Another example of the application of this tactics will make it very clear to you. Note how a future World Champion interposes an unexpected move (zwischenzug) to surprise his opponent and bring a quick finish to the game.

The game was played between Bobby Fischer and Pal Benko in 1963 at New York during US Chess Championship tournament.

Bobby Fischer does not need any introduction and the formality was done in the article on Chess Strategy and Chess Tactics: Balancing Act?

Pal Benko (b.1928), a Hungarian born in France, became champion of his native country in 1948 and an IM in 1950. In 1957, he moved to USA and won the GM title in 1958. He was eight times winner of US Open Chess Championship.

For the uninitiated, though both US Open Chess Championship and US Chess Championship are conducted by USCF, the former is an open tournament (participants have numbered more than 500 in recent past) with entry fee, and gives out cash rewards to winners and place-holders, whereas the latter is an invitational tournament to determine the National Champion.

The diagram shows the position after 16 moves have been played.

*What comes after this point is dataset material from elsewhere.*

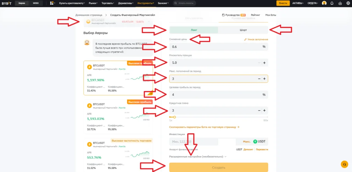Image resolution: width=352 pixels, height=172 pixels.
Task: Click the Smart fill pencil icon (Умное заполнение)
Action: pos(245,40)
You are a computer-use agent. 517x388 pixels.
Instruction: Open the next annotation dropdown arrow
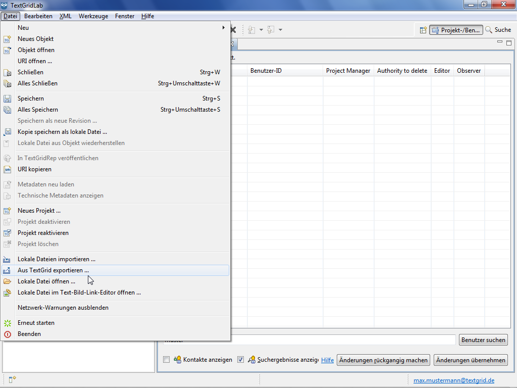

a zwischenzug difficult to see

17. Qh5 Qe8   White threatened 18. Bxd4 exd4 19. e5 with attack on h7 square. But Black missed White’s 19th move, otherwise he would have tried 17. … Ne6 or 17. … f5
18. Bxd4 exd4  
19. Rf6!   The zwischenzug! Black had expected 19. e5 f5
 
19. Kg8   If 19. … Bxf6 (or dxc3), then 20. e5 forces mate
20. e5 h6  
21. Ne2 Resigns   If 21. Rxd6 then 21. … Qxe5 gives a fighting chance. But after the actual move, Black cannot avoid losing the Knight.
For example
21. … Nb5 22. Qf5 wins
21. … Bxf6 22. Qxh6 forces mate

 

Finally, a simple but a powerful example to drive home the importance of zwischenzug as a chess tactics.

a forceful zwischenzug

From your understanding of the article series on the chess tactics of Bishop sacrifice at h7, you can guess that the position has been derived from such type of play by White. The question is on how to continue the attack on the Black King after the castle has been broken.

Black expected that White would now try to line up the Queen and Rook along the h-file to carry out his mating threats. So, in response to 1. Qh5, he planned for 1. … Bxg5 which would give the King an escape route, whether or not the Bishop was captured by the Queen.

But White’s zwischenzug was to play 1. Rh8+ which resulted in:

1. Kxh8   If 1. … Kf7 then 2. Qh5+ g6 3. Qh7#
2. Qh5+ Kg8  
3 g6   and mate follows

 

This kind of change in the order of moves is easy to overlook and you should be alert to such possibilities both in attacking and defending.